▸ TRECHO PARA ANÁLISE:
________________________________________

Em mais uma atitude polêmica, o governo Trump se posicionou contra uma resolução da Assembleia Mundial da Saúde, da ONU, de apoio ao aleitamento materno — uma reportagem do jornal The New York Times, publicada no último domingo (8), trouxe a discussão sobre o tema para o centro das atenções. Segundo o jornal, a delegação norte-americana tentou alterar parte do texto que dizia que os governos deveriam “proteger, promover e apoiar a amamentação” e também retirar trecho que tentava restringir a promoção das fórmulas alimentícias.
O periódico afirma ainda que pelo menos doze países retiraram o apoio à resolução por medo de represálias do governo americano.

________________________________________

▸ DADOS ARMAZENADOS:
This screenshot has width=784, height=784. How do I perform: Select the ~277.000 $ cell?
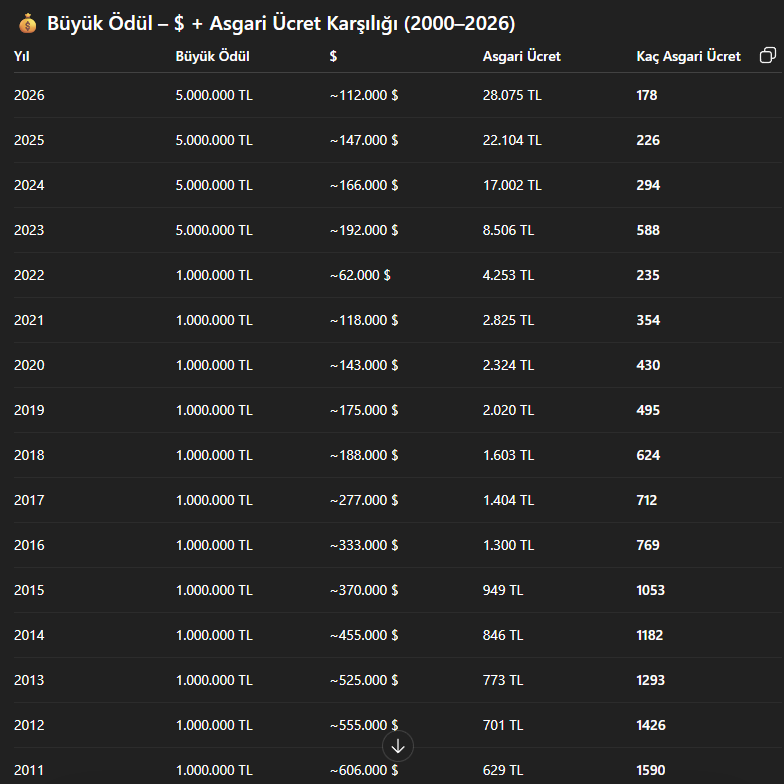(364, 501)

________________________________________

▸ REQUISITOS DA TAREFA: Dê continuidade à notícia sobre a oposição do governo Trump à resolução da ONU de apoio à amamentação, começando logo após a última frase.

▸ RESPOSTA ESCRITA:
Cibele Domingues Prado da Luz, que é chefe da Divisão de Saúde da Criança e do Adolescente e coordenadora das Políticas de Aleitamento Materno do estado do Paraná, lembra que o Brasil tem uma legislação que protege o aleitamento materno, com destaque para a NBCAL, um conjunto de normas relacionadas à comercialização de alimentos para lactentes e primeira infância.

Brasil é mais protegido pelas leis, diz especialista

A especialista ressalta que, nesse caso dos Estados Unidos, os representantes do governo pediam a retirada de termos que se relacionam com a legislação (o “protege”) e a comercialização (o “promoção”). “No Brasil, estamos mais seguros, pois temos leis que protegem o aleitamento e ditam as regras de venda e publicidade”. Ainda na comparação com os Estados Unidos, Cibele conta que no país é muito mais comum que os recém-nascidos comecem com fórmula logo nos primeiros dias de vida.
O pesquisador especialista em nutrição e saúde materno-infantil Cesar Victora corrobora a afirmação de que o Brasil é referência em amamentação.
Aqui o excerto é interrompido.